When I first started getting seriously into the fitness scene, I was totally immersed in it. I would say it was a defining factor of who I was. I would NEVER skip a workout. I followed every fitness guru I could find on Twitter/Instagram/Facebook. I was part of the “fitfam.” (The casual term for the fitness community on social media.)
I posted progress photos, drank protein shakes like it was my religion, and looked forward to beating my PR every time I got in the gym.
Over time I settled into a more relaxed outlook on fitness, which led me to my angle which now is more involved with doing what is best for ME and not what I SHOULD be doing necessarily, and working out for more than just aesthetic reasons.
And you know, at this point in my life, I obviously consider fitness and working out to be an essential part of life. But- I don’t think being a “fit person” is a defining factor of who I “am” if that makes sense. Maybe it was at one point.
You see- over the past few years I’ve made some huge transitions in life and had some moments where I was unsure of who I was and what I wanted to be or do in life. I took on some side careers, got really invested in weightlifting- and thought at one point I wanted to compete in some way in the fitness realm, even. I think I was honestly really uncertain about my career path and gravitated towards that as it was something I could control and that I was excelling in, you know?
But for those of you that know me solely through my fitness lens may be surprised to know that I’ve actually been an actress for most of my whole life. Since I was 7 years old I’ve absolutely loved singing and acting- and my degree is actually in Theatre Performance! But let me tell you- the life of a professional actor is NOT an easy one. It goes without saying that rejection is rampant, insecurity seethes below the surface and it isn’t hard to have these thoughts, like- “What the heck am I even doing?!”
I’m grateful to have had some wonderful opportunities in my career so far- such as apprenticing at a Shakespeare playhouse and doing some educational children’s theatre, touring elementary schools with a show that, ironically, talks about eating healthy!
But even amid that, it was so easy to get lost in the shuffle.

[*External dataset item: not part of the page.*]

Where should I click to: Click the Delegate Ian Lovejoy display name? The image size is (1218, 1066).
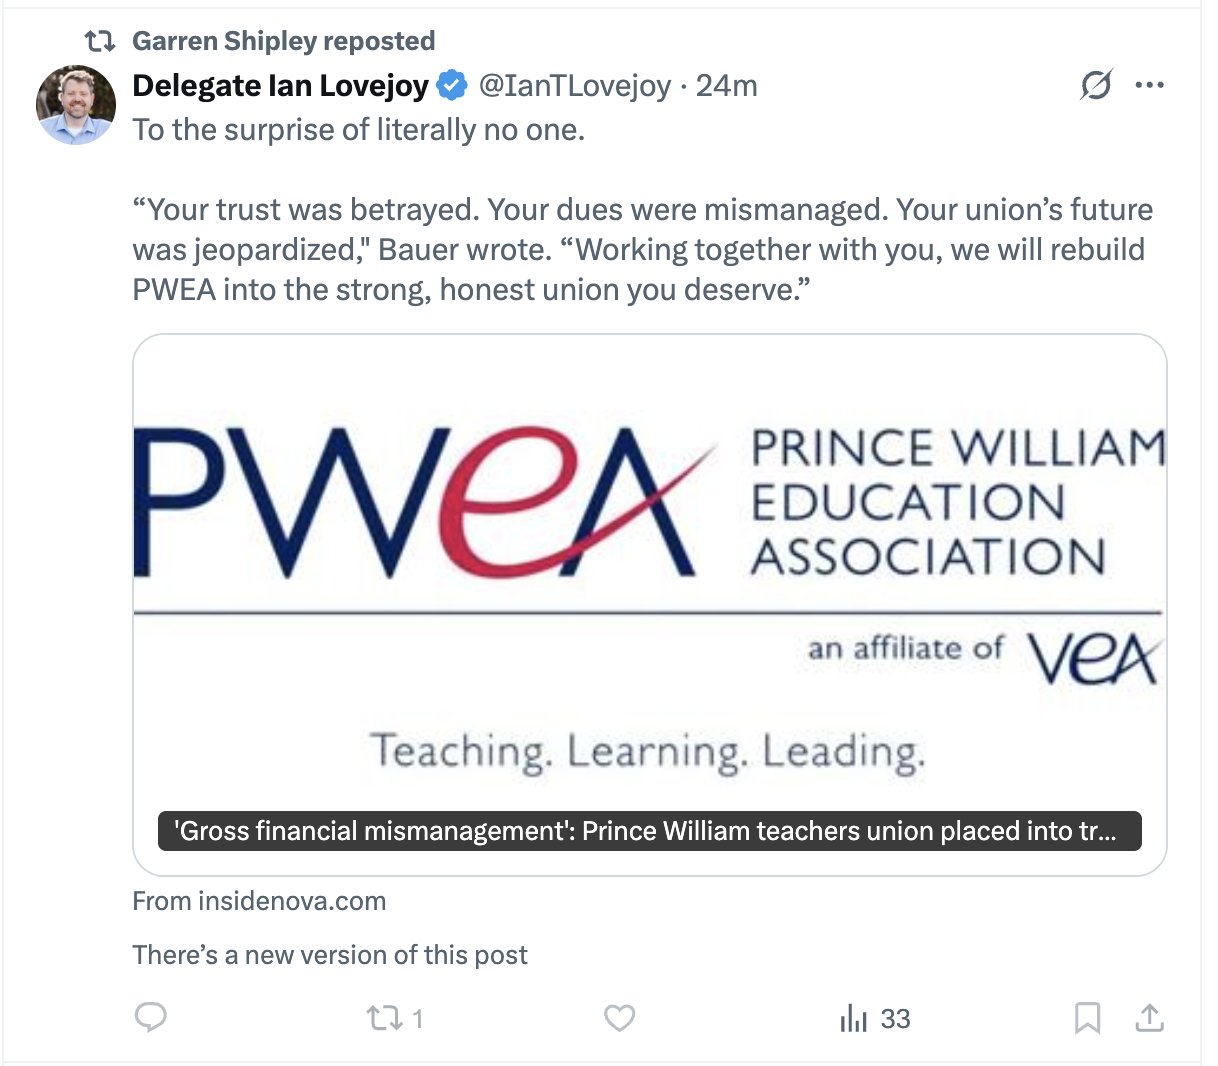pyautogui.click(x=280, y=86)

To take each rejection as an indication that “I just am not good enough.” I got a little jaded. I put acting in the back of my head. I threw myself into my new jobs I had- web design, helping with healthy lifestyle coaching with my husband, becoming a thermography technician, etc.
But you know what- in the back of my head- I missed singing. I missed musicals. So. Much. But for whatever reason- it just wasn’t in the cards for me. And I was ok with it for a bit. But it wouldn’t quit gnawing at me in the back of my head.
So I continued to audition for musicals. And- would continue to get rejected. (I honestly blame it on my less-than-ideal auditioning skills. I’m definitely a “blossom in tech week” type of actor, haha.) But working with a dear friend of mine who is also an amazing voice teacher this time really paid off- and I finally got cast in my first musical in YEARS- The Addam’s Family Musical! And not only that, but I’m one of the leads, Wednesday. An extremely vocally challenging role for me (Hello, belting high Es!) which definitely put the pressure on- but has been a huge blessing for me because throughout the process, I realized something. That this is what I’ve been missing. This is it, man.
It’s been an amazing feeling. I can’t tell you how grateful I am for this show right now because it’s just more than playing a part- it really opened my eyes back up to what my true passions are and where I belong.
Today is our last performance of our Opening Weekend (We run until mid August! Ticket info here if you’re interested) and I was just thinking to myself, man- I’ve worked out like one time in the past 2 weeks. But I don’t even care. Honestly, the last 2 weeks have also been pretty tiring with our tech week and my body is taking a toll so I’ve had to listen to it.
But I was also realizing- that excited feeling I get before I get to go to rehearsal, or perform- I don’t get that before going to do my workouts.
The adrenaline of nailing your song and having the audience literally whoop and holler afterwards- to me that FEELS BETTER than most anything in the world! Because you know that all of the hard work you’ve done, all the people involved to make that one moment come alive from the page to the stage- to make the audience just enjoy that moment- nobody is on their phones, people are living in the moment WITH YOU right there- it’s just powerful. Truly powerful. And it’s something I’m so grateful to be able to experience.
Also- making friendships, connecting with others over this crazy theatre world and feeling like you can be yourself on all accounts- there’s just nothing like it.
So I haven’t worked out in over 2 weeks. But I’m ok with that.
I’m excited to see where life takes me in the future, and how this blog evolves over time. I am so grateful, also, to all of you that find encouragement through this blog and I hope you will continue to do so even though it may not be 100% fitness oriented at times.
I want everyone to realize that your passions are REAL. And it’s ok if you find new ones, and it’s ok if you come back to old ones over time. Never put yourself in a box, and ever ignore the things that call to you under the surface. It’s really important. And of course- never let your quest for having “the perfect body” overrule your life. It’s not worth it.